No, no. Really it has to do with whether someone can come up with a good story [for a new film]. What we realised before we started putting this script together is that the Die Hard films are more fun when there’s a family element in there – when there’s some family member to take the mickey out of my character, John McClane, and tell me how wrong I am and how much I don’t know. I like this kid in the new film who plays my son, Jai Courtney. He’s very good. He has a heavy Australian accent, but when he came into the audition it sounded like he was from South Jersey.
What happened to the white vest? You’re not wearing it this time.
Someone wanted to try out a new look. But that was always my good look – the T-shirt. That shirt saved my life on Die Hard 3. Sam Jackson and I were jumping off a boat into a river, and there was an explosion. We were to jump onto a high scaffold, and a grip named Tony Whitman was on the scaffolding and caught me as I was about to go flying to my death. He grabbed that little tiny T-shirt and pulled me back! My family thanks you for saving my life.
Why are Brits so often the bad guys in the Die Hard films?

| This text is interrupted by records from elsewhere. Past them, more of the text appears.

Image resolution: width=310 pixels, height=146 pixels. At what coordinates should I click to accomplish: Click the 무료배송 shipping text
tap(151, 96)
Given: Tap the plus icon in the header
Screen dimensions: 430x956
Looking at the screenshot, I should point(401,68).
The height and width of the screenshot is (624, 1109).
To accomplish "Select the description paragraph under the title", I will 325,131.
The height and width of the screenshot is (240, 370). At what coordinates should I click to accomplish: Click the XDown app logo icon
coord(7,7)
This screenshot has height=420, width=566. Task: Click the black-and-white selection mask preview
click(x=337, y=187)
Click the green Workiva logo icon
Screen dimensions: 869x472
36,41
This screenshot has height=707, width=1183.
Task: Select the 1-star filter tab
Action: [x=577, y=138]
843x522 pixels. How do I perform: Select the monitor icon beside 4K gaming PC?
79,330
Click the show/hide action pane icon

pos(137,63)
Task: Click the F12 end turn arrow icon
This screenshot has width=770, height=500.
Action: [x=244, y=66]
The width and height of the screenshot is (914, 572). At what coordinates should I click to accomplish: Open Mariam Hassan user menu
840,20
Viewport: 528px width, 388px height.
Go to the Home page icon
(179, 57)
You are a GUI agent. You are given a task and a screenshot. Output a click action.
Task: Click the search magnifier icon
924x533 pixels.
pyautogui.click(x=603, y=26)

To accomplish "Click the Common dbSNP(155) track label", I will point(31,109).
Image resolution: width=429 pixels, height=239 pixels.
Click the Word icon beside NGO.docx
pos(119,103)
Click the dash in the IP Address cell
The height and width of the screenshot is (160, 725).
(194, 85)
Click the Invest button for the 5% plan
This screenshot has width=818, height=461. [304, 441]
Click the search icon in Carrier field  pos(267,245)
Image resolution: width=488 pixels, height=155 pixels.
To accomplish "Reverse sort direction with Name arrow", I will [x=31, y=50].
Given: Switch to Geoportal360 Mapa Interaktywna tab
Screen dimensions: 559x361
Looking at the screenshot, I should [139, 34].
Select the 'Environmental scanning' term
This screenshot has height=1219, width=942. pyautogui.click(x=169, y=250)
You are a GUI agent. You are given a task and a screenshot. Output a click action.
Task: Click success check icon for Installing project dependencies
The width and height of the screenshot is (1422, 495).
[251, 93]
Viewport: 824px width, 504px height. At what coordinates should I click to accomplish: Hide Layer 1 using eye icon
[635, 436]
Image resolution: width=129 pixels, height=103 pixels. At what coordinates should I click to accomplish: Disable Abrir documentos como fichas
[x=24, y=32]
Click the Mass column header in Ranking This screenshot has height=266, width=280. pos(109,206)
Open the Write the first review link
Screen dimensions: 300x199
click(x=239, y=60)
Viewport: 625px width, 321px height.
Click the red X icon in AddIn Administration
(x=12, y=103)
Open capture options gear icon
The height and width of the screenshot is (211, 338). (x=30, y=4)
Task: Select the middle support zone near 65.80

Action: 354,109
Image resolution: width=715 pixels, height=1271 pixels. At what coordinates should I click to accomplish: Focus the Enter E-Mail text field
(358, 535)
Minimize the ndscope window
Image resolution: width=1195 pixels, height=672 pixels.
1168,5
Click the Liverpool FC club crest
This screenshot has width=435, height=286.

It’s a Shakespearean thing – they’re all much better actors. In this case, Alan Rickman broke the mould. A lot of people over at Fox wish that we didn’t kill him off in the first one!
You were in The Expendables 2, which took a wink-wink attitude towards older action heroes. How long can you go on?
I’m sure my body will tell me when it’s time to hang it up. As long as I can still run and act like I’m running fast. I’m happy we didn’t go for the wink-wink version with this. People do get hurt and blown up in the film – all in the name of entertainment. We’ve seen other films where they just start going for the comedy in the second and third film.
How much did you have to work out to prepare for this role? You turn 58 this year.
I don’t think I had to do any more for this film than the workout I was already doing. I work out for myself and for my kids, so I can horse around and run and play with them.
Do people expect you to be harder than you are?
Sometimes in the pub! Sometimes people come up to me and say, ‘I’m going to fight John McClane.’ But I’m not a fighter! I’m just an actor. I work. It’s happened from time to time. Not often, but it’s happened.
Are you as tough to work with as director Kevin Smith makes out? He said working with you on Cop Out was ‘soul crushing’.
Poor Kevin. He’s just a whiner, you know? We had some personal issues about how we approached work and he takes a very different path to creativity. I don’t have an answer for him. I’m never going to call him out in public. Sometimes you just don’t get along.
Is the best of Bruce yet to come?
I had a pretty good time in 2011 and 2012 – I worked with Stephen Frears, Wes Anderson, Rian Anderson, and Die Hard turned out well. Is the best yet to come? It’s been fun for me, I like it. I don’t know what the best is. I only compete with myself. I don’t feel like I compete with other actors. I’m just trying to improve myself and be better in the next film than the last one. It’s just pretence. We’re just acting.
Are you still scratching your head over what the title of this movie actually means?
It’s a vanity that someone over at Fox gets to name the film. It’s naming day, and I go, ‘A Good Day To Die Hard?’ It sounds so complicated. What do you think?
It doesn’t make any sense. But we guess, for a global audience, it sounds okay?
Yeah, everybody is going to end up calling it Die Hard 5 anyway.
A Good Day to Die Hard is released on Thursday February 14.